What you should do =
Copy all records verbatim, images excluded.

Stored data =
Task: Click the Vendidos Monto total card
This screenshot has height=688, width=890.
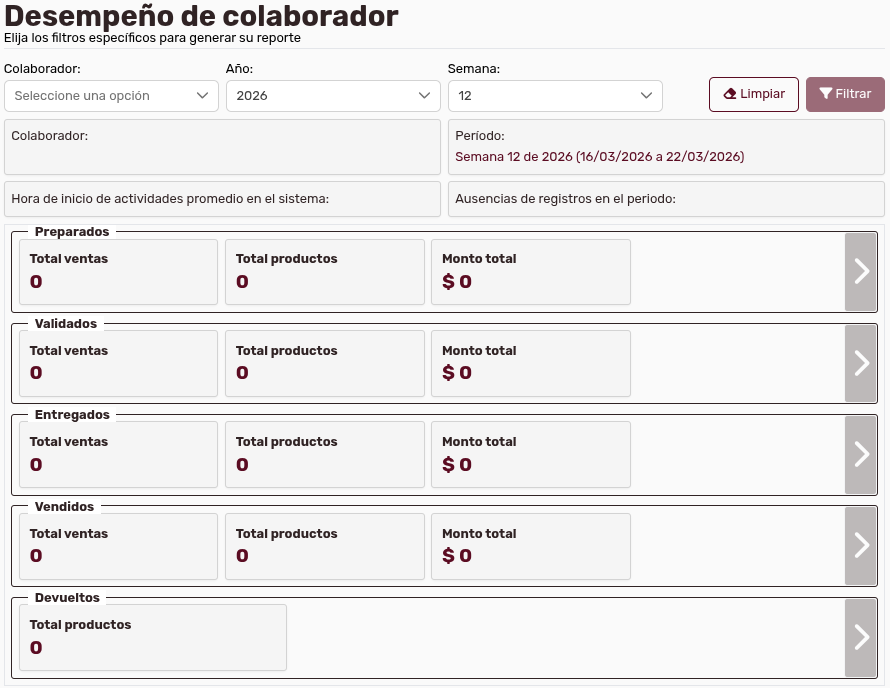Action: tap(530, 546)
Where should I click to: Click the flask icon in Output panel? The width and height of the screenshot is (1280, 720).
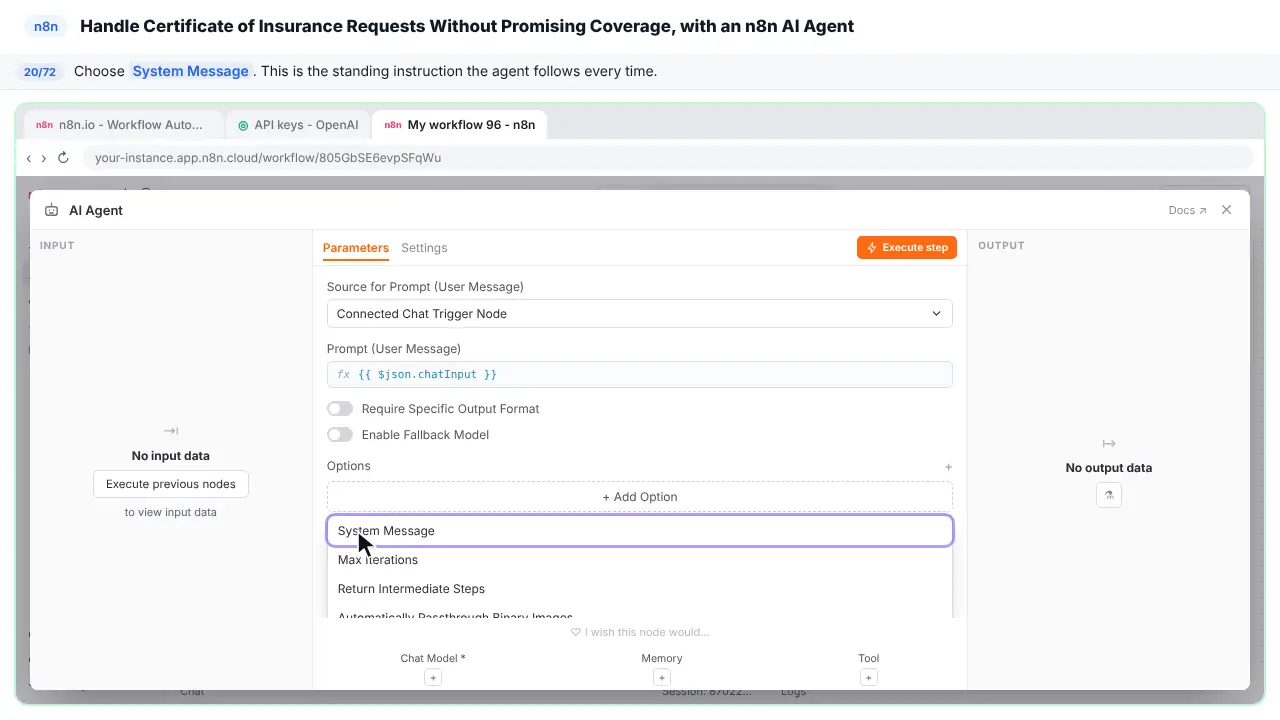pos(1109,495)
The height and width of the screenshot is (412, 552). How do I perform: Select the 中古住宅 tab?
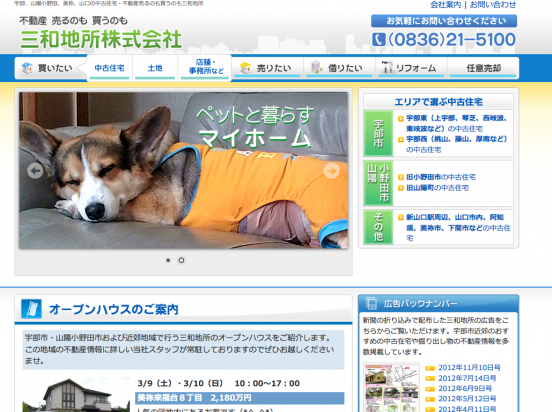[109, 68]
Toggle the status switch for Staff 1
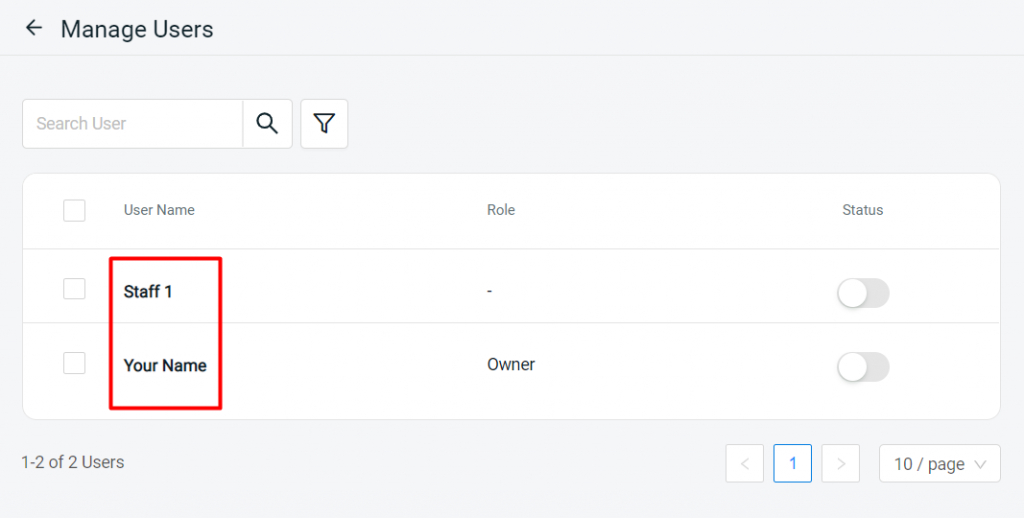The height and width of the screenshot is (518, 1024). pyautogui.click(x=863, y=293)
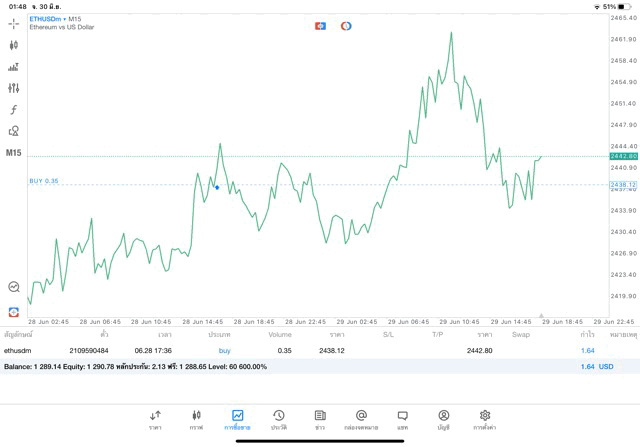Click the BUY 0.35 order line label
This screenshot has width=640, height=447.
pyautogui.click(x=44, y=181)
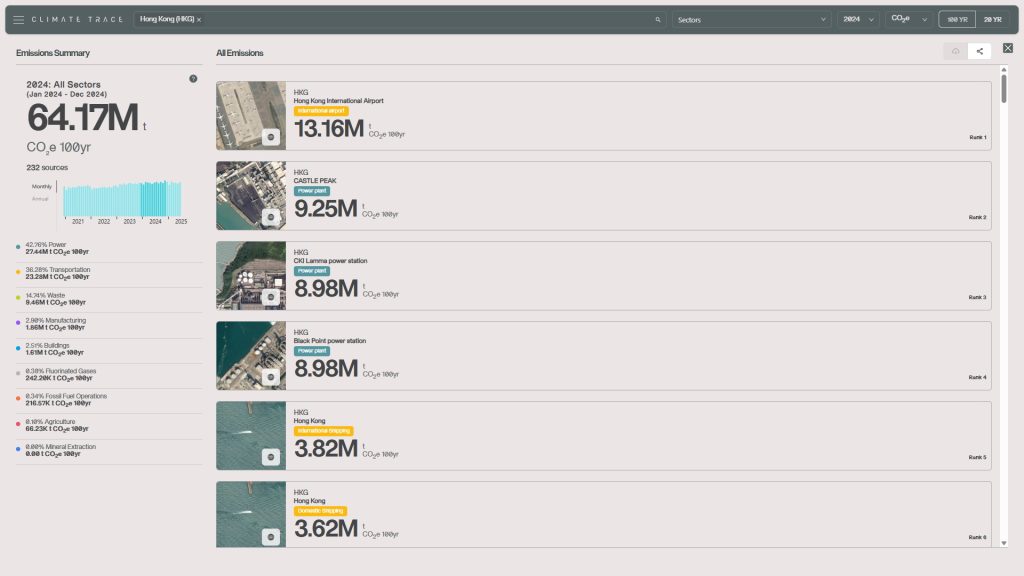The height and width of the screenshot is (576, 1024).
Task: Open the hamburger menu beside Climate Trace
Action: click(18, 20)
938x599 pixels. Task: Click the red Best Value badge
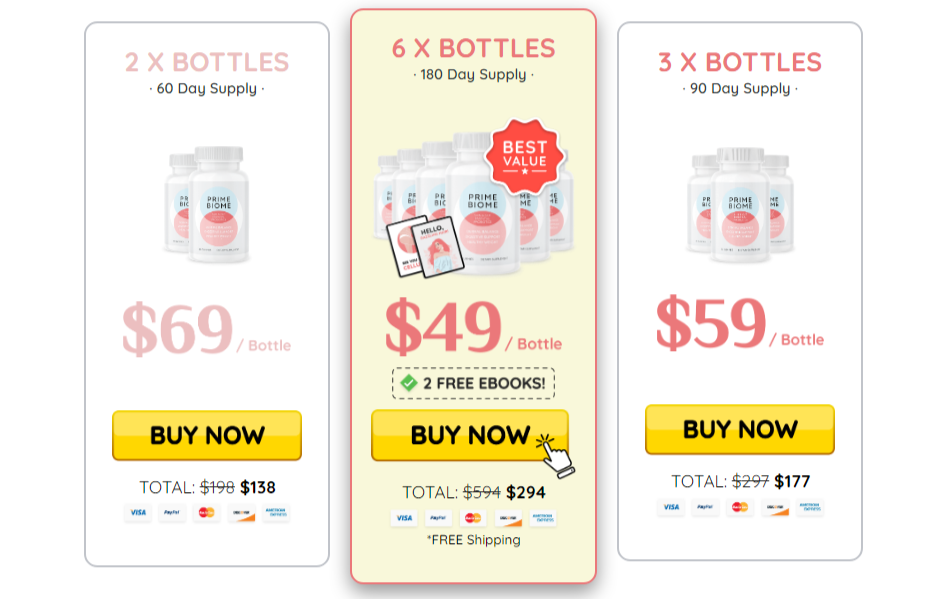click(525, 157)
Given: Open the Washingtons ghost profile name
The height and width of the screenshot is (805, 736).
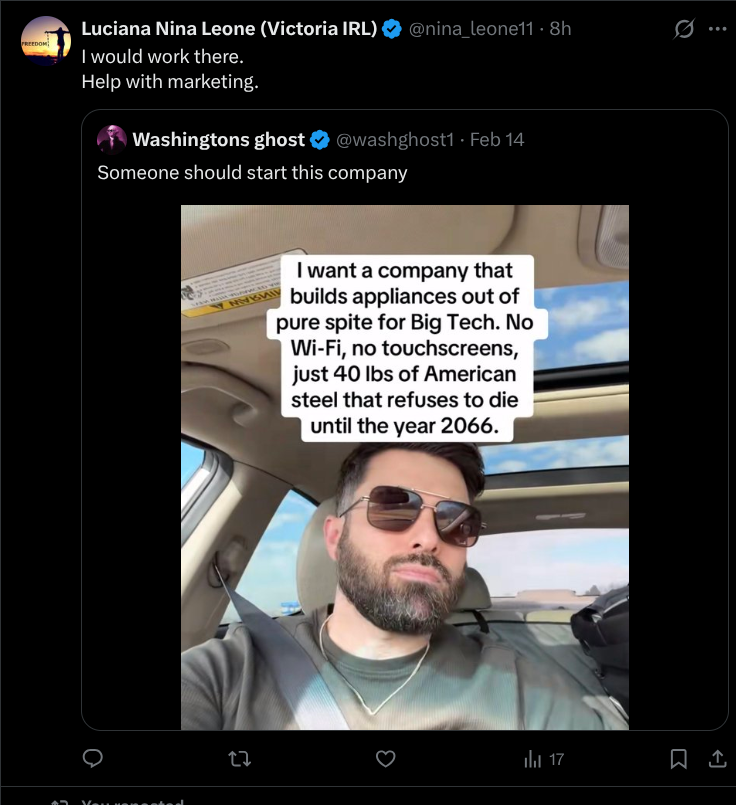Looking at the screenshot, I should [x=218, y=139].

Task solution =
Task: Click the Vendidos Monto total card
This screenshot has height=688, width=890.
Action: tap(530, 546)
Where should I click to: Click the flask icon in Output panel? The width and height of the screenshot is (1280, 720).
pos(1109,495)
The height and width of the screenshot is (412, 552). How do I perform: Select the 中古住宅 tab?
[109, 68]
Toggle the status switch for Staff 1
The height and width of the screenshot is (518, 1024). pyautogui.click(x=863, y=293)
Click the BUY 0.35 order line label
This screenshot has width=640, height=447.
pyautogui.click(x=44, y=181)
The height and width of the screenshot is (576, 1024).
Task: Open the hamburger menu beside Climate Trace
Action: click(18, 20)
938x599 pixels. Task: Click the red Best Value badge
click(525, 157)
Given: Open the Washingtons ghost profile name
The height and width of the screenshot is (805, 736).
Looking at the screenshot, I should [x=218, y=139].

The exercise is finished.